松本零士作品の最高峰となった『銀河鉄道999』

1979年の映画『銀河鉄道999 (The Galaxy Express 999)』をリマスターした、「銀河鉄道999 4Kリマスター版 4K ULTRA HD Blu-ray」(東映)
1979年の映画『銀河鉄道999 (The Galaxy Express 999)』をリマスターした、「銀河鉄道999 4Kリマスター版 4K ULTRA HD Blu-ray」(東映)

 こういった経緯から第1次アニメブームは、イコールで松本零士ブームだったとも言えるわけです。この松本零士ブームの頂点となった作品が、劇場版『銀河鉄道999 (The Galaxy Express 999)』(1979年)でした。

 実はこの『999』は前述の『ハーロック』と同じく、もともとアニメ企画として松本先生が提案していましたが、諸事情からマンガ連載が先になったという経緯があります。

 また、この劇場版『999』が異例だったのが、マンガやTVアニメがまだともに進行中だったにも関わらず、映画ではラストエピソードまで描いたことでした。これには松本先生のオチよりも途中の旅の方が重要という考えがあったそうです。この英断により、異例だった劇場版で完結まで見せるということになりました。

 興行成績は1979年邦画配給収入1位というアニメ映画史上初の快挙を成し遂げ、ゴダイゴの歌う主題歌「銀河鉄道999(The Galaxy Express 999)」が当時の人気音楽番組「ザ・ベストテン」でアニメ作品としては初の1位を記録するといった快挙を成し遂げます。

 しかし、ブームというものは常に終わりがあるもの。この後も松本零士作品はアニメ化されていきますが、この時ほどの熱狂は起きることがありませんでした。松本先生は静かに世代交代するかのように、アニメ界の中心から身を引きます。

 ところが、この時にまいた種が芽吹く時がやって来ました。松本零士作品で育った世代が表舞台に立つようになったことがきっかけです。

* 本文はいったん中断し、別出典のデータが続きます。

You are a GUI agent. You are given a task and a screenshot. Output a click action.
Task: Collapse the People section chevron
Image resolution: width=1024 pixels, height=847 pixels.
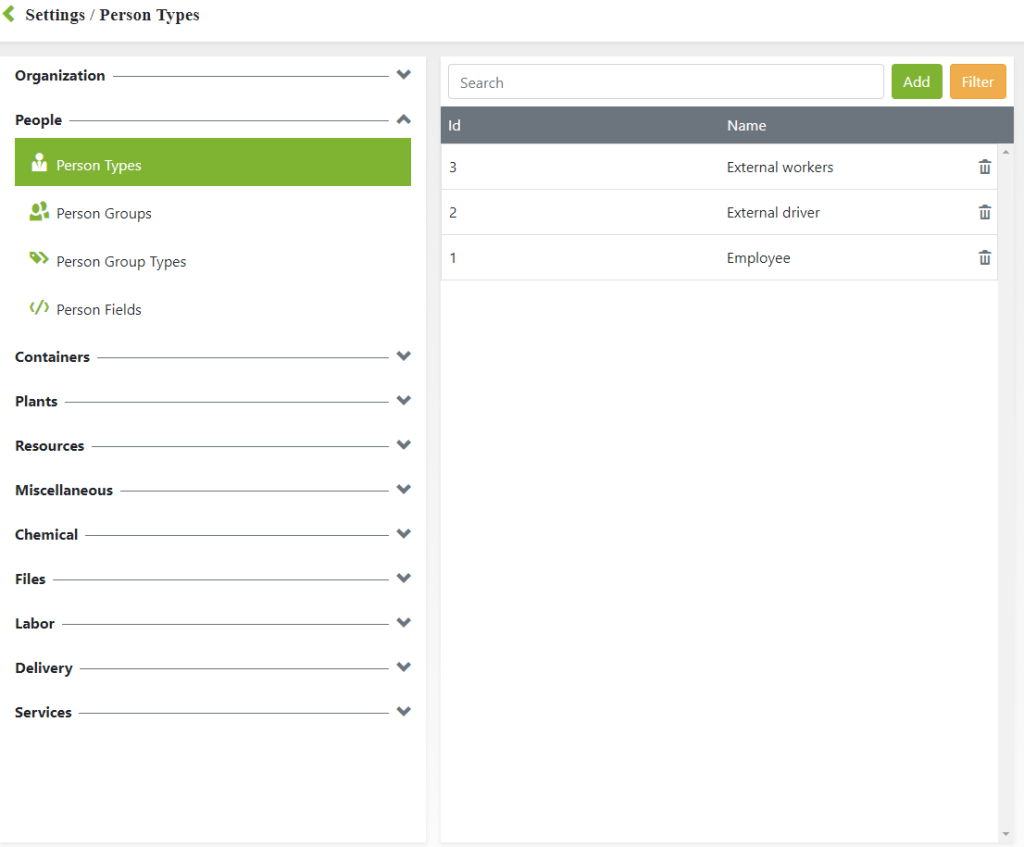coord(403,119)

松本先生にあこがれてクリエイターになった人は多く、そういった層によるリバイバルブームとも言うべき現象が散発的に起きました。

 また、ブームになったことで知名度を上げた作品群は、後の世代の目にも届くようになって、新たなファン層の拡大へとつながります。さらに海外での評価は地域によっては日本以上の熱狂ぶりを生んで、松本先生の残した作品群は世界的な知名度を持つに至りました。

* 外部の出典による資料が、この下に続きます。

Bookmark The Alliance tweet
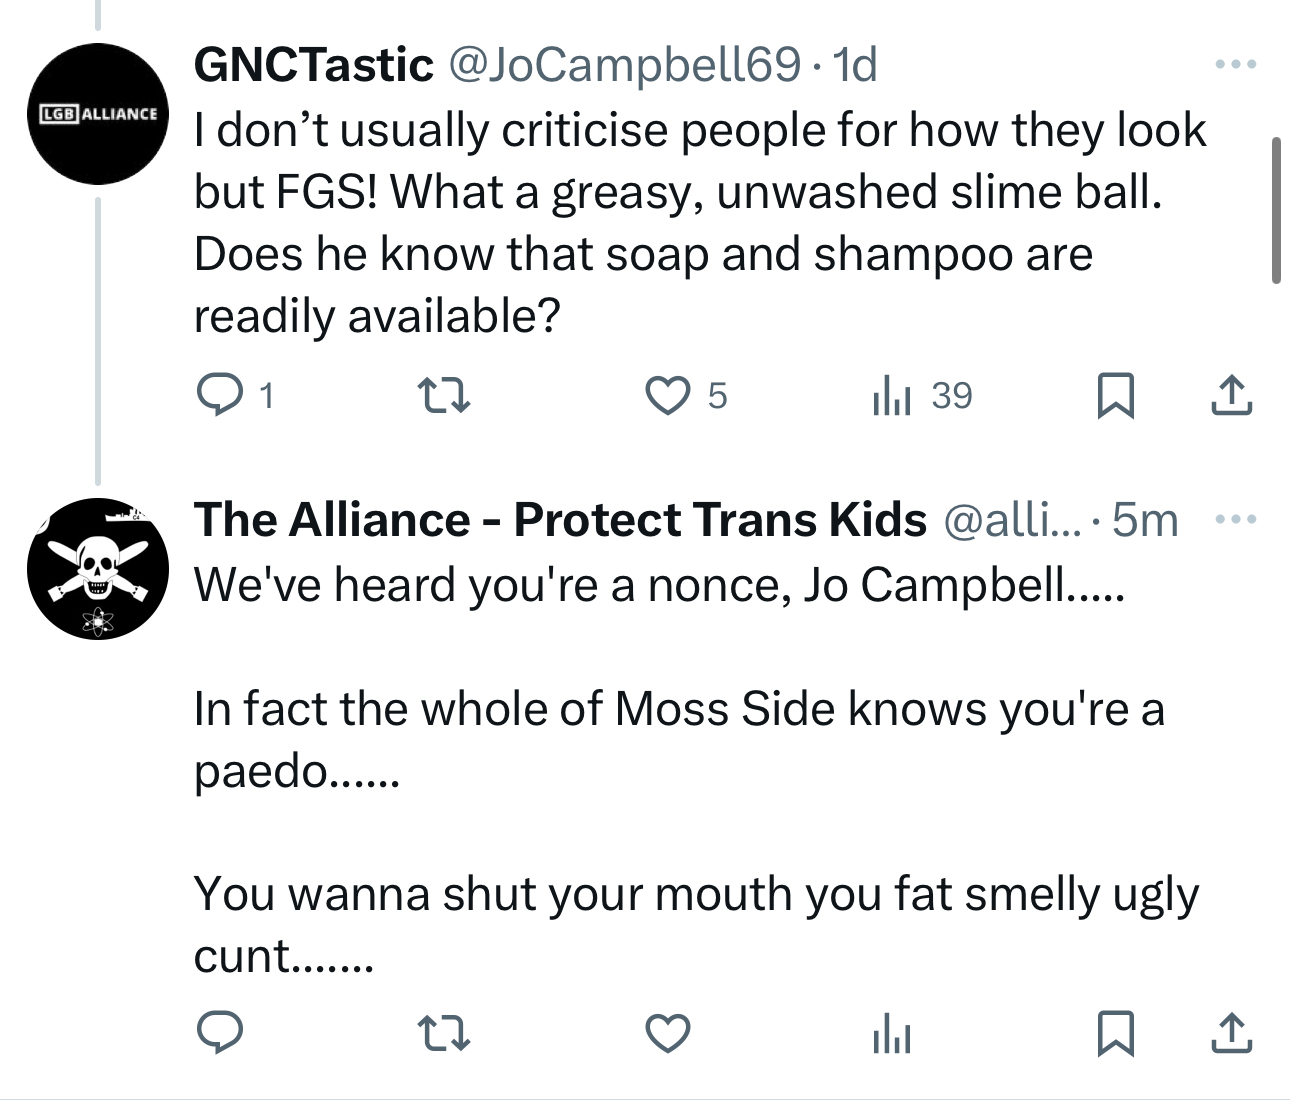The image size is (1290, 1106). (x=1115, y=1033)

 よく松本先生の作品で「男のロマン」に注目が集まりますが、筆者的には人生哲学のような人間の生き方が根底にあると感じています。それは宇宙空間から四畳半まで場所を選ばず、ハーロックのようなカッコいい男でも星野鉄郎のような未熟な少年を通してでも描かれていく生き方の指針となるようなもの。時にはメーテルやエメラルダスも持ち合わせているのですから、男だけのものではないでしょう。

 松本先生の描いてきたキャラクターを通して、我々は大切なことは何なのかを教えてもらっていたと思います。これまで心に響く多くの作品を残していただき、松本先生、本当にありがとうございました。

 最後に完全な余談ですが、筆者が松本先生の絵でもっとも目を奪われたのは「零士メーター」と呼ばれるメカ群でも、長髪で切れ長の瞳にスレンダーな姿の松本美女でもなく、ひたすら美味しそうに描かれたタマゴの入ったラーメンや、バターののったビフテキです。あの実写を超える美味しそうな食べ物の数々。魅力的な日常感覚のある、そんな松本先生の作品がとても好きでした。